**Task objective**: Shift the data by rewriting everything from the line containing "Select the graviton-nodepool-9wdh8" down to the line containing "tap(118, 132)", both included, and add 71 to every click coordinate in the answers while leaving the text and numbers of the requests unchanged. Leave the pictures out of your version.

**Entries supplied**:
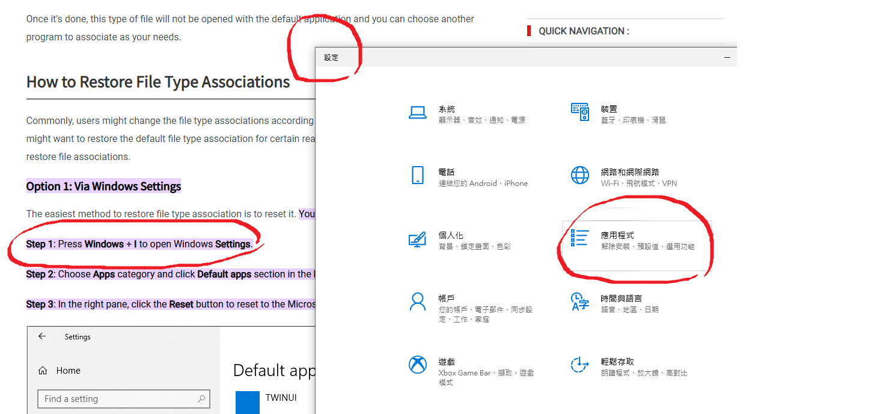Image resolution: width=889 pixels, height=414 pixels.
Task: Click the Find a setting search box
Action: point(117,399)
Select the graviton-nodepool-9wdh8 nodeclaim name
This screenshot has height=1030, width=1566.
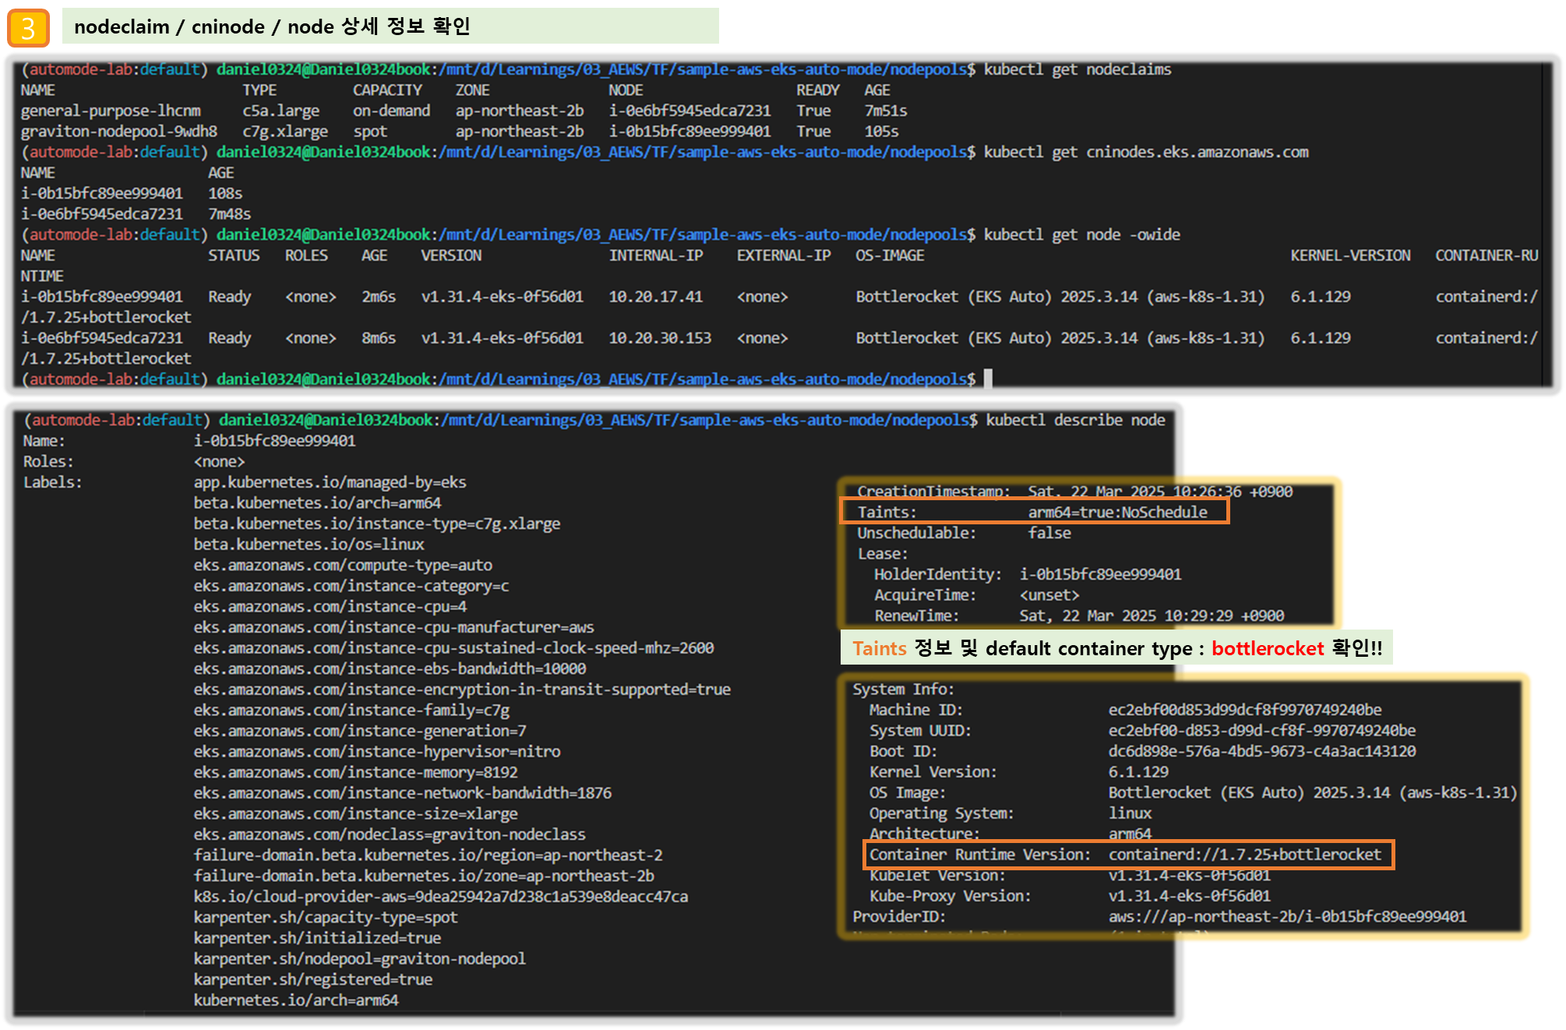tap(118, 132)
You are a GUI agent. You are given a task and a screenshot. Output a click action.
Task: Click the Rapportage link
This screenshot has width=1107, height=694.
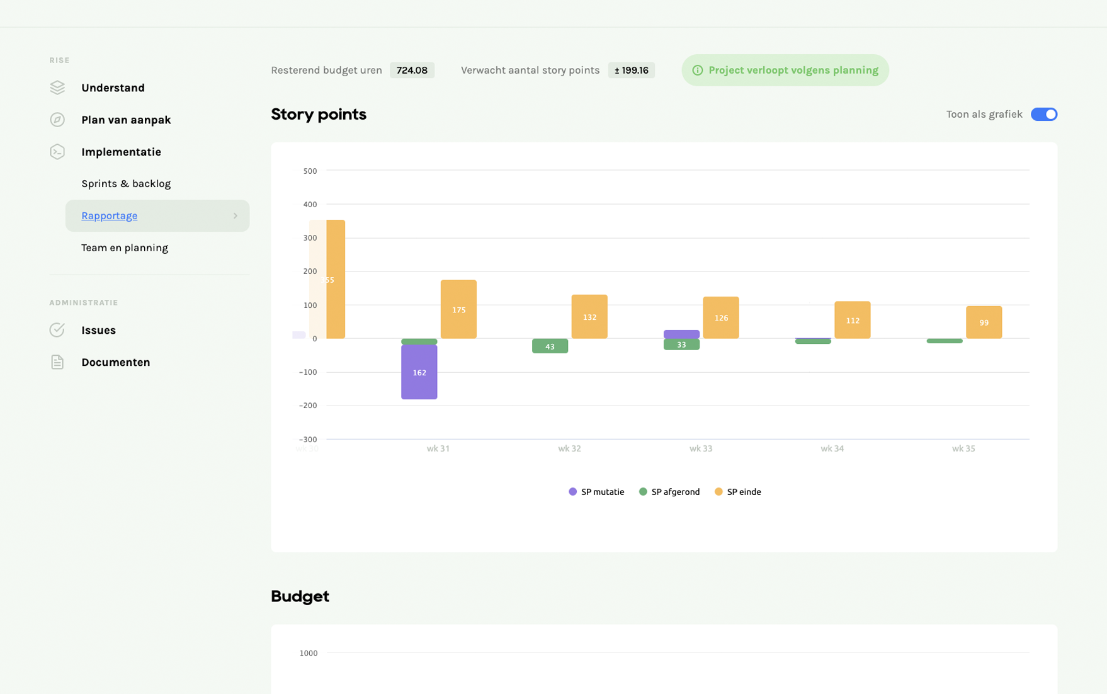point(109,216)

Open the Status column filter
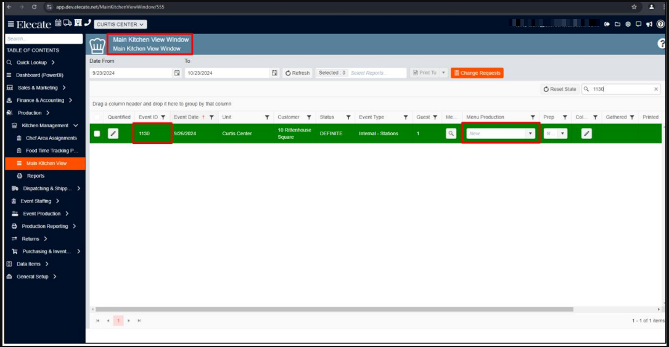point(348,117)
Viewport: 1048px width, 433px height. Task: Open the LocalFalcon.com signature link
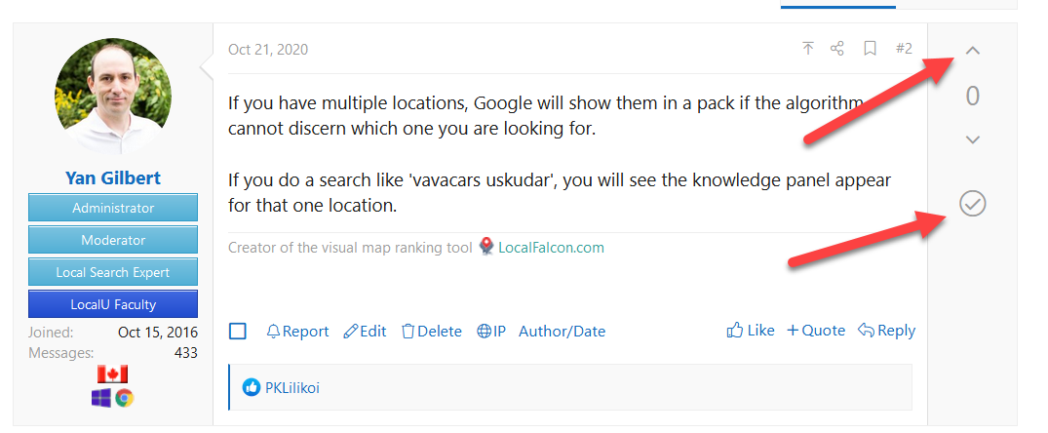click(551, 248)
...
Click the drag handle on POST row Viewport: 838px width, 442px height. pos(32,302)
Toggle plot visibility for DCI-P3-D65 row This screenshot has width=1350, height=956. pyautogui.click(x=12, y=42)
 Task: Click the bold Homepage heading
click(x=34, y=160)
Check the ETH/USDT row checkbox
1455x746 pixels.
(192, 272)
--
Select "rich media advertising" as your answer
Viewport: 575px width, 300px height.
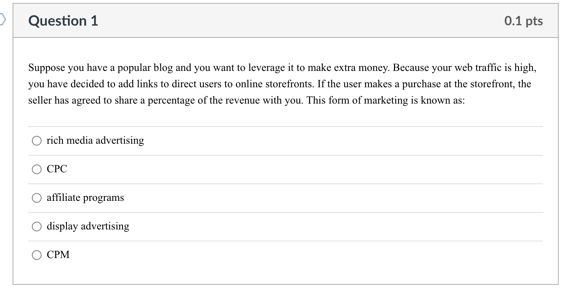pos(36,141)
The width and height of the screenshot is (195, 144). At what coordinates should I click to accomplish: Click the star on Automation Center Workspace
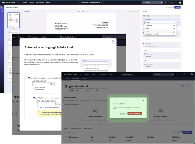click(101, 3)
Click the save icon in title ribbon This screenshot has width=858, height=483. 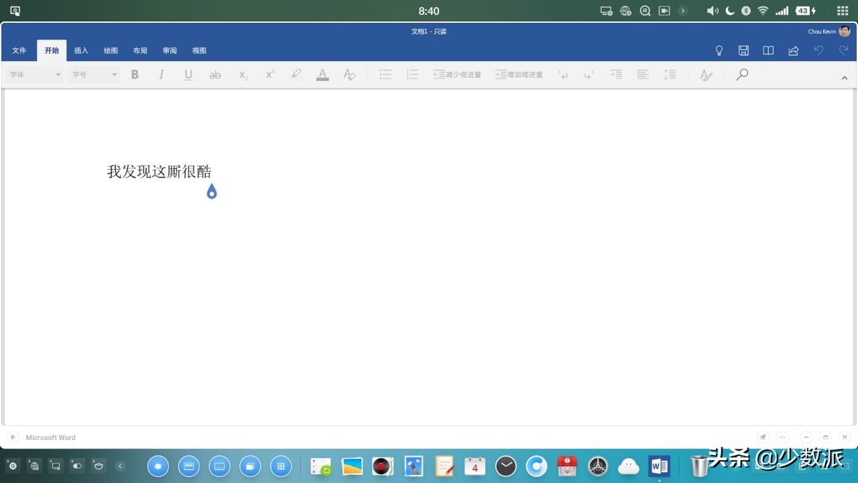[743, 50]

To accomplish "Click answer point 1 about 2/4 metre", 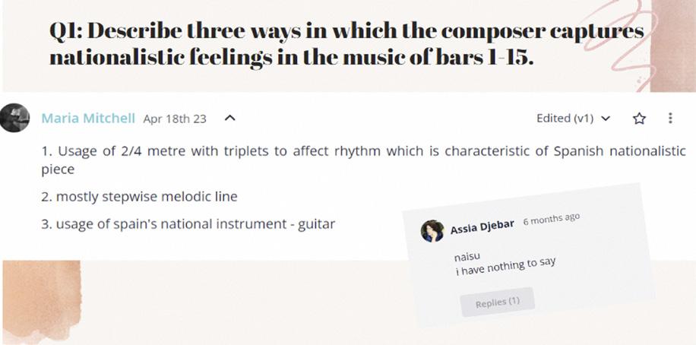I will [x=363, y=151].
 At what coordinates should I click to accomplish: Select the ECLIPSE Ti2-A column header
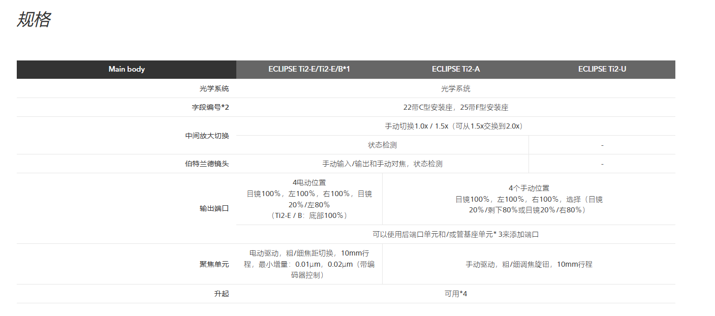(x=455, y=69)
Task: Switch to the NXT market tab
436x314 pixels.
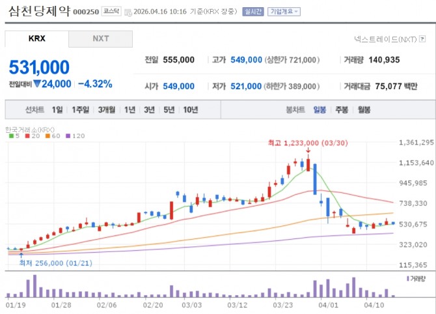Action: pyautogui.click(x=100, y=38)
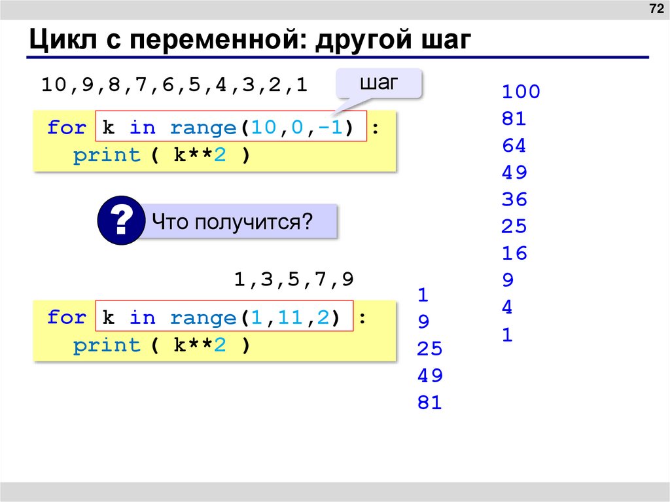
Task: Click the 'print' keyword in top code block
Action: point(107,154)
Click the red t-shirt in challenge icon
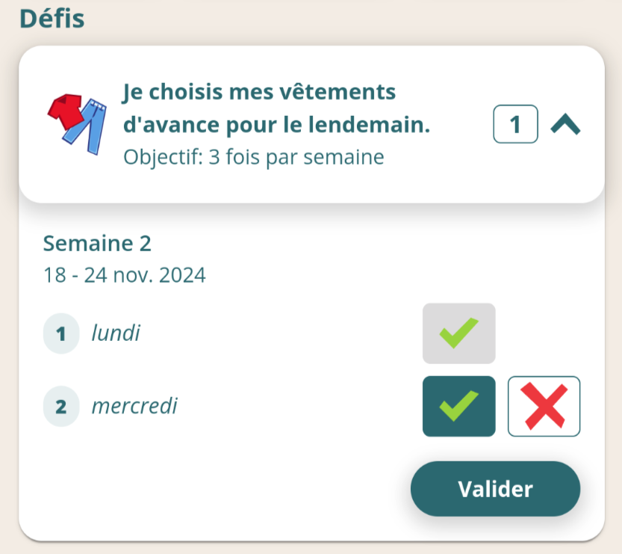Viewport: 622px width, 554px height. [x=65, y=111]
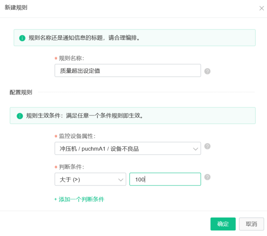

**The output**:
Select the graviton-nodepool-9wdh8 nodeclaim name
This screenshot has height=1030, width=1566.
tap(189, 203)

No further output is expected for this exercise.